А Захария Муаррон (Г. Богачев), талантливейший актер, «заигравшись» в роли оскорбленного героя, не уловил той грани, за которой кончается театр с его пощечинами понарошку и начинается жизнь, заставляющая доигрывать все до финала – доносить и предавать.
Мольер же, самой своей профессией обреченный на лицедейство, уязвимый и уязвленный, унижаемый и унижавшийся, остался собой, потому что точно знал, что составляло цель и смысл его жизни. Это был театр. Он диктовал его поступки, требовал жертв, отбирал все силы и сам же был вознаграждением.
Именно поэтому центральными в спектакле стали те сцены, действие которых происходит в театре Пале-Рояль – на подмостках и за кулисами. Юрский органично ввел в спектакль отрывки из мольеровских пьес, слив в единый поток жизнь и творчество своего героя.
Вот он резвится на сцене в роли Сганареля: каскад трюков, прыжков, переодеваний, пощечин, соленых шуток – и неожиданный лиризм финального обращения к публике…Актерский талант Мольера нам не приходится принимать на веру.
Но повернулись ширмы, обнажив закулисье, и мы увидели, что герой немолод, сутуловат и раздражителен. Для того чтобы бодро выскочить на сцену в очередном фарсе, ему приходится, тяжело приседая, разминать суставы.
Он работает с фанатической самоотдачей. Его подхлестывает не только неумолимость быстротекущего времени, но и ежеминутно ощущаемая опасность быть раздавленным капризом короля, ненавистью архиепископа, враждой вельмож, недоброжелательством публики и так далее – до бесконечности, до абсурда: достаточно любой случайности, хотя бы одного неверного шага…

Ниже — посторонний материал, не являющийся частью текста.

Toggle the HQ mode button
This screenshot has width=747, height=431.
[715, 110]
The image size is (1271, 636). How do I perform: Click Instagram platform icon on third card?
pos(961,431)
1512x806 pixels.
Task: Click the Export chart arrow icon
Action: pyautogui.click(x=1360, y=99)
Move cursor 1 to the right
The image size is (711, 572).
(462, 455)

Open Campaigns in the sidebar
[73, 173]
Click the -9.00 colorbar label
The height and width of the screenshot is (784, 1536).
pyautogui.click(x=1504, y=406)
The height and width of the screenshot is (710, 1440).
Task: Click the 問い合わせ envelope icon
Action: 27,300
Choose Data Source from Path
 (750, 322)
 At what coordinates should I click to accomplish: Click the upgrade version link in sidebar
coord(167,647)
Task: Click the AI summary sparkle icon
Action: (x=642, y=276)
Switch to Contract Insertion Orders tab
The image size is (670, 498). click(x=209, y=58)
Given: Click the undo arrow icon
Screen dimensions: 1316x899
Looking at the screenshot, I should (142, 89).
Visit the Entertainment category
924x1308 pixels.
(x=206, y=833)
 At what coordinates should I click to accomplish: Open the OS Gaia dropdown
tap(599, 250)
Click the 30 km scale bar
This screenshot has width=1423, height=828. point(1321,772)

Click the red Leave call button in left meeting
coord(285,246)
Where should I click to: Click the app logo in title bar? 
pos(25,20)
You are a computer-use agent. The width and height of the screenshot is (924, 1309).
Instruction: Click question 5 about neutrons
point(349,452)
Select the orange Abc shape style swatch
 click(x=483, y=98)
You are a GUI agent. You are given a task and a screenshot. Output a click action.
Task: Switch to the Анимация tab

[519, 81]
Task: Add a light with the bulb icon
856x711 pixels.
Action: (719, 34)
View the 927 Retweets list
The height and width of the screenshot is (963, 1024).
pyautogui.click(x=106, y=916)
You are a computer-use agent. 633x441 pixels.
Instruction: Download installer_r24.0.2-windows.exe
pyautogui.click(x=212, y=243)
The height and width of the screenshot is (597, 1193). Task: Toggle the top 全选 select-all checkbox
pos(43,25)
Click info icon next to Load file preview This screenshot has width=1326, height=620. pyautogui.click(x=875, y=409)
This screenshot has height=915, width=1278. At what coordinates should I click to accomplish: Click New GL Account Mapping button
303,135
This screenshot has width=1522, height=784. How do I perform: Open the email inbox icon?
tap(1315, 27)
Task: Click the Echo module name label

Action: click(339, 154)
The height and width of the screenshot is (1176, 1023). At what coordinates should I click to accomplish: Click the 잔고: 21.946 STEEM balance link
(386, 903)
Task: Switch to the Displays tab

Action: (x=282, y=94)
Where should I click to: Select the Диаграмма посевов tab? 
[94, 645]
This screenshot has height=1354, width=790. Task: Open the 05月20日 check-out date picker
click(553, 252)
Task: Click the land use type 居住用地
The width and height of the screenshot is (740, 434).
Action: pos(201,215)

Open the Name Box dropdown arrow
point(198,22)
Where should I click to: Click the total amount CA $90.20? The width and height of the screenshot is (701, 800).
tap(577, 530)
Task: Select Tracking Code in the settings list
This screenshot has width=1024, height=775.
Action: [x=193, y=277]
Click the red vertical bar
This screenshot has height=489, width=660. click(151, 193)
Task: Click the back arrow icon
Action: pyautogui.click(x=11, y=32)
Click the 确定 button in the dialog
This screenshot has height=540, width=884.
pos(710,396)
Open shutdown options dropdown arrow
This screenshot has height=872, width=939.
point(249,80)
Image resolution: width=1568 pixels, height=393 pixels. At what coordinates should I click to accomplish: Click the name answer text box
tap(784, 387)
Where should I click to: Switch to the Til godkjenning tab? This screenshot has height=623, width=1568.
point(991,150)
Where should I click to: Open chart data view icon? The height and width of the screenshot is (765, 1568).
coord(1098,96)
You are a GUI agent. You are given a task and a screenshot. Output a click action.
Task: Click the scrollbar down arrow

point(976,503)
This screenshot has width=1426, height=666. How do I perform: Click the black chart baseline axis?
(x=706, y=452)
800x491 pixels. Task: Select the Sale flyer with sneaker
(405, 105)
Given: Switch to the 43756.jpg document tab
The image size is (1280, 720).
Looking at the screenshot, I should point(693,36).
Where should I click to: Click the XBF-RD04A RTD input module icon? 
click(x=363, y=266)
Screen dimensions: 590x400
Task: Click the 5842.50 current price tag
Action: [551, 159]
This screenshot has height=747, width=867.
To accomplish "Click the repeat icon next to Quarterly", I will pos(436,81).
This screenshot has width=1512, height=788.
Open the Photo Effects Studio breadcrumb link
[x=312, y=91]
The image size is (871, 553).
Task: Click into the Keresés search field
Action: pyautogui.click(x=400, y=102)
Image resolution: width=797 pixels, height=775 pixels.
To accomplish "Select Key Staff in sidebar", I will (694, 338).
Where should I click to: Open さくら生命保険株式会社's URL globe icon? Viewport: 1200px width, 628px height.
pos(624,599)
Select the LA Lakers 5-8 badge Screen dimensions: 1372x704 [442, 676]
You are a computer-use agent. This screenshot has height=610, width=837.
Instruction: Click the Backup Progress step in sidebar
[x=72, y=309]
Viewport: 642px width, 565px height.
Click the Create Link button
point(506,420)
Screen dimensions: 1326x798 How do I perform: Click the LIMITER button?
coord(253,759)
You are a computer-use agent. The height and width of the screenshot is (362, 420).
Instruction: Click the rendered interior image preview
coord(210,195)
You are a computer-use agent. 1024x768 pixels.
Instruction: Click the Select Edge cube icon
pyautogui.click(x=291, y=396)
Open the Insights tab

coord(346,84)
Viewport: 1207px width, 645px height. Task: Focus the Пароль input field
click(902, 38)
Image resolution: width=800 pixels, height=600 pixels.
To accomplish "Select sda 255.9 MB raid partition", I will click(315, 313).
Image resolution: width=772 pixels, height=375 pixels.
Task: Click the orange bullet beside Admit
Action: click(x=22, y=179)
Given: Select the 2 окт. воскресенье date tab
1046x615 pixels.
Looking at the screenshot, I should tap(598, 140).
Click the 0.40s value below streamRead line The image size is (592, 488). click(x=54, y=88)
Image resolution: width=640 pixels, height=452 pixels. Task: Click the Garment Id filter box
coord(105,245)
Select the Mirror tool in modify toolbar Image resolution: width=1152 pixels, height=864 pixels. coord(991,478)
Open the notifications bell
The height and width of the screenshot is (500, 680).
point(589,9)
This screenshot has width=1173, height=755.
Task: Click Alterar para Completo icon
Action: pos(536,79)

И вот – случилось. Король объявляет Мольеру о своей немилости, запрещает «Тартюфа». У директора театра Пале-Рояль подкашиваются ноги. В поисках опоры он хватается за спинку стула и, не в силах устоять, тащит его за собой из стороны в сторону по королевской приемной, судорожно зажав под мышкой. Людовик шокирован: трагический фарс жизни – хочешь смейся, хочешь плачь над страданиями обреченного комедианта – неприличнейшим образом ворвался в сияющую парадность дворца, нарушив изящную гармонию королевского балета. В этот момент вся тонкость и ум короля оказываются равными прямолинейной злобе архиепископа.
Как и всякому человеку, Мольеру С. Юрского свойственно обольщаться надеждами. Беспощадность открывшейся истины ломает его. В своей нищей квартире, которую с трудом вырывает из тьмы одинокая свеча, почти в бреду, зябко кутающийся в одеяние, похожее на саван, Мольер отваживается представить себе, как он мог бы отстаивать перед королем права человека и художника, – и безнадежно машет рукой.
…Финал спектакля. Выходят на поклоны актеры театра Пале-Рояль, медленно, с окаменевшими лицами идут навстречу аплодисментам зала Большого драматического театра. В цепочке соратников Мольера не хватает главного звена – нет больше в живых их руководителя. И вдруг рождается странное чувство: будто со времени этой смерти не прошло не то что трехсот лет, но и трех дней – так невосполнима утрата. В эту последнюю минуту спектакля господин де Мольер становится великим Мольером.